* _PROVIDED TEXT_:
──────────────────────────────

With his near real-time critique of the credit crisis, George Soros has saved financial historians a lot of work. If he's right, the summer of 2007 and all of 2008 will be the topic of many an academic paper, much like how Ben Bernanke made a career out of studying the Great Depression. Soros sees this as a monumental time. It's not just a bursting housing bubble, he says. It's the end of a quarter-century of credit-driven economic expansion. We're in a whole new world.
Up until August 2007, Soros had mostly farmed out management of his hedge fund to outsiders so that he could devote his time to philanthropy, philosophy and politics. The first troubles in subprime spurred Soros back into the markets. This time his goal wasn't so much to find the next billion-dollar trade but to preserve the wealth of his foundations.
This market has been so tough that it's vexed even Soros. His book offers a broad trading diary from January 2008 through the end of March, when The New Paradigm went to the printer. Soros' investment plan was to "short U.S. and European stocks, U.S. 10-year government bonds and the U.S. dollar; long Chinese, Indian and Gulf States stocks and non-U.S. currencies."
On March 10, he noted that commodities were stronger than he thought they'd be, that the Federal Reserve acted more aggressively than he'd anticipated and that the Indian and Chinese stock markets, not quite decoupled from the U.S. economy, took major hits. On March 16, he observed that "The panic is palpable," and bought into ailing Bear Stearns (nyse: BSC - news people ), expecting some return on a Federal Reserve brokered auction of the company. He got burned admitting that, "We forgot to take into account that Bear is disliked by the establishment, and the Fed would use the occasion to deal with a moral hazard by punishing shareholders."
For those who might be confused by Soros' analysis there, Bill Miller, manager of the Legg Mason Value Trust explains: "Bear had been very aggressive in seizing the capital of Askin Capital in 1994 and precipitating its failure. In 1998 it opted out of rescuing Long Term Capital Management. That's the kind of thing where, if you're Merrill, Citigroup or the Fed, you remember." Miller also bought shares in Bear, for the same reasons Soros did.

──────────────────────────────

* _DATASET ROWS_:
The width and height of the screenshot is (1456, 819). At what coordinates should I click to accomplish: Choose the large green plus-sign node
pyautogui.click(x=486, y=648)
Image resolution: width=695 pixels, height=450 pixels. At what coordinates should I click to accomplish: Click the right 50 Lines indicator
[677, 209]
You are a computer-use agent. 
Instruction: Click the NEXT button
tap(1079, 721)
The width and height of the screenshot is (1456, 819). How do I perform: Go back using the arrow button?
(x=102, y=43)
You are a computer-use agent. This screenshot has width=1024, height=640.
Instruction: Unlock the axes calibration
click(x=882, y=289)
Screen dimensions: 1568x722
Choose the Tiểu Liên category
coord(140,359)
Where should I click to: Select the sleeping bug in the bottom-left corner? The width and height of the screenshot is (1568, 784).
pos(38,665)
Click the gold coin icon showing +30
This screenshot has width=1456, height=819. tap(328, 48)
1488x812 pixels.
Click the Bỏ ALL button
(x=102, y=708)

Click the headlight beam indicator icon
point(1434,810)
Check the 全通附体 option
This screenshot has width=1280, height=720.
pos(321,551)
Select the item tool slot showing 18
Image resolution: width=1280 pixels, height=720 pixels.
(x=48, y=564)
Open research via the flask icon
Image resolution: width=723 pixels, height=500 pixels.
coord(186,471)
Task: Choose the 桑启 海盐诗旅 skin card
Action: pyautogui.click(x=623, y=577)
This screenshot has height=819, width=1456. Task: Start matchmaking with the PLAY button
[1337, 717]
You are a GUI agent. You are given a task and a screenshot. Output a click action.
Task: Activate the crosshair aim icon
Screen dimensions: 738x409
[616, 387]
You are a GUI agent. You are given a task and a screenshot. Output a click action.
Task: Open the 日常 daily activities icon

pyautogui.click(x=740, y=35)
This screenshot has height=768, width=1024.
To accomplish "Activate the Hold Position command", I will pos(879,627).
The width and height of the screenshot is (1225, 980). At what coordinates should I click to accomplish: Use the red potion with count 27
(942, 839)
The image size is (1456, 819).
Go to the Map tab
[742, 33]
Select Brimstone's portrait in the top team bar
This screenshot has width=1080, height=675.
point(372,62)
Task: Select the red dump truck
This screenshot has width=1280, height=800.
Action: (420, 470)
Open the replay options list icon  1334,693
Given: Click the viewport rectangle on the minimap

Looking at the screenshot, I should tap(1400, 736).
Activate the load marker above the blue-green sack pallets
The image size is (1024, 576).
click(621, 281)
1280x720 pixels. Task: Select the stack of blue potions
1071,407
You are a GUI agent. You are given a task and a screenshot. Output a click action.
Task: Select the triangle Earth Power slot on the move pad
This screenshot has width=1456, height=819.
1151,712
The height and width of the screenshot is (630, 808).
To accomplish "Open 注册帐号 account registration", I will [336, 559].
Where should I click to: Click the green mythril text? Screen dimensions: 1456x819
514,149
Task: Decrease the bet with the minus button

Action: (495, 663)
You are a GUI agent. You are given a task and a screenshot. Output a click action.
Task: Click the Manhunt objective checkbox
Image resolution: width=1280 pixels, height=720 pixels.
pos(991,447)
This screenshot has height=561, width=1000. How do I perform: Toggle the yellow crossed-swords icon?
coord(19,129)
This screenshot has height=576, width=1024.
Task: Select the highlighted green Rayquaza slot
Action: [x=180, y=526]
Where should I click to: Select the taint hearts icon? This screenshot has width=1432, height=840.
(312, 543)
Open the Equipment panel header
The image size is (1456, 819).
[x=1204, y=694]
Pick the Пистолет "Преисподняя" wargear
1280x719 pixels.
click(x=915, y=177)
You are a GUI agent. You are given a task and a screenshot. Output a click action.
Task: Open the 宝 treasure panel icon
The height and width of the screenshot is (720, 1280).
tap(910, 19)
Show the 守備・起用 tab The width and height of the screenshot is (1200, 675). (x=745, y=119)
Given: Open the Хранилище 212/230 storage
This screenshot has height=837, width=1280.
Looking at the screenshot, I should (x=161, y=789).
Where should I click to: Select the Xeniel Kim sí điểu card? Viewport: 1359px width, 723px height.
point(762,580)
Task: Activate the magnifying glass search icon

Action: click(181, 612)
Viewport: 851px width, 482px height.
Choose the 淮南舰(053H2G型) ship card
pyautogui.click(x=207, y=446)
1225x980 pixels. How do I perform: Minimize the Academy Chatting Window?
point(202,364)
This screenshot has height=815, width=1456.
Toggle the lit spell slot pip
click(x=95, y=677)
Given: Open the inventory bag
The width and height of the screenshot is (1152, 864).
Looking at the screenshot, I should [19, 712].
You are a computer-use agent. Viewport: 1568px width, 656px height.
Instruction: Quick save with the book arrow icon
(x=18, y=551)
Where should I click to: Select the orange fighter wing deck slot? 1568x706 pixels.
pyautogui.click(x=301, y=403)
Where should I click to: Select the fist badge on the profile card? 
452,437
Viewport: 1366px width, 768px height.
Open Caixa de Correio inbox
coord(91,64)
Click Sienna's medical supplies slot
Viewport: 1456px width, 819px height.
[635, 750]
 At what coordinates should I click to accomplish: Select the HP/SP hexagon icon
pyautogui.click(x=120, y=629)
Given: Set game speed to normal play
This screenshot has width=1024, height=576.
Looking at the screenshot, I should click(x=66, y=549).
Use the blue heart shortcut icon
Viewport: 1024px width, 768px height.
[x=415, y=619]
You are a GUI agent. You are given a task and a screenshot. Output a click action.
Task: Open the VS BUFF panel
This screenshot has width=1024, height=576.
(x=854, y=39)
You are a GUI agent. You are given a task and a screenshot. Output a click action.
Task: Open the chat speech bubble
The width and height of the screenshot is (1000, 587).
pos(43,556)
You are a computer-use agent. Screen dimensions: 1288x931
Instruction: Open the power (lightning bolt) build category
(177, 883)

──────────────────────────────

* _PROBLEMS TO WORK ON_:
1. Answer these questions from the text about George Soros:
(a) What spurred Soros back into the markets?
(b) On what date did Soros observe that "The panic is palpable"?
(c) In what year did Bear opt out of rescuing Long Term Capital Management?
2. Rewrite the part of the text about George Soros starting with "For those who" and going on through "reasons Soros did.", renaming "shares" as "stock".
The rows have no connection to the text about George Soros.

* _OUTPUTS FOR THE TASKS_:
1.
(a) The first troubles in subprime
(b) March 16
(c) 1998

2.
For those who might be confused by Soros' analysis there, Bill Miller, manager of the Legg Mason Value Trust explains: "Bear had been very aggressive in seizing the capital of Askin Capital in 1994 and precipitating its failure. In 1998 it opted out of rescuing Long Term Capital Management. That's the kind of thing where, if you're Merrill, Citigroup or the Fed, you remember." Miller also bought stock in Bear, for the same reasons Soros did.